La directrice pilote depuis quatre ans la restructuration du programme mieux-être, qui a mené à une augmentation de 10 500 $ des remboursements de services psychologiques, pour un total de 12 500 $ par personne couverte - employés et membres de leur famille. «Nous n'avons pas seulement lancé de l'argent comme ça, précise-t-elle. C'était une réelle analyse de nos données qui nous a permis de comprendre les besoins de nos employés.»
Selon ces résultats, la santé mentale représente la principale cause d'invalidité, de demandes de remboursement des médicaments et des appels au programme d'aide aux employés. Cependant, paradoxalement, les services psychologiques étaient les moins utilisés. Ceux-ci étaient regroupés avec les soins paramédicaux que les salariés priorisaient, épuisant ainsi rapidement le total remboursable de 1 200 $. La première étape a donc été de séparer ces deux offres, en plus d'augmenter la liste des praticiens admissibles. «C'est là qu'on a vraiment vu l'utilisation des services psychologiques.»
S'il est encore trop tôt pour mesurer les résultats, Mme Miller observe tout de même une baisse des plaintes.
Santé financière
Pour réorienter leur programme de mieux-être, la Financière Sun Life a mesuré trois piliers de santé : mentale, physique et... financière.

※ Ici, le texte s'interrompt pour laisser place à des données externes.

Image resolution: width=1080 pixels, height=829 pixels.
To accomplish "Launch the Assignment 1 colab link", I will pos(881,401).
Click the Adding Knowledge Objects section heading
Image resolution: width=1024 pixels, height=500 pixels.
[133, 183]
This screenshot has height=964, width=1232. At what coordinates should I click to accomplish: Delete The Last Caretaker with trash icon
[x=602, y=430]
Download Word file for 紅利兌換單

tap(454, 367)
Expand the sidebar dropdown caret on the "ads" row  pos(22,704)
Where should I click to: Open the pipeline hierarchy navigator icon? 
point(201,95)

Car l'un influence l'autre. «Ça ne nous aide pas plus si l'on est assis à notre bureau à s'inquiéter du fait qu'on ne peut pas payer pour un service psychologique ou médical», dit Mme Miller.
C'est d'ailleurs le discours d'Amine Chbani, fondateur de FinEduc Performance, un service-conseil et d'accompagnement lié au mieux-être financier des employés d'une entreprise, situé à Brossard. Il insiste sur l'importante de la prévention. «Les gens qui vont participer à notre programme ne sont pas nécessairement ceux qui sont sur le bord de la faillite, explique-t-il, mais ceux qui veulent prendre de meilleures décisions financières.»
D'après le sondage 2017 de l'Association canadienne de la paie, 47 % des travailleurs vivent d'un chèque de paie à l'autre. Tout imprévu crée donc un stress financier, en plus du stress psychologique. «Le problème, c'est qu'avant même que ces personnes arrivent, par exemple, à une séparation de couple ou à une dépression, elles ont déjà des troubles financiers», ajoute M. Chbani.
En favorisant le mieux-être des employés, on réduit les coûts liés aux invalidités et on améliore la performance de l'organisation. Toutefois, selon Mme Pelletier, ce n'est pas l'unique motivation, car les employeurs commencent à ressentir le besoin de prendre soin de l'humain dans une perspective de responsabilité sociale.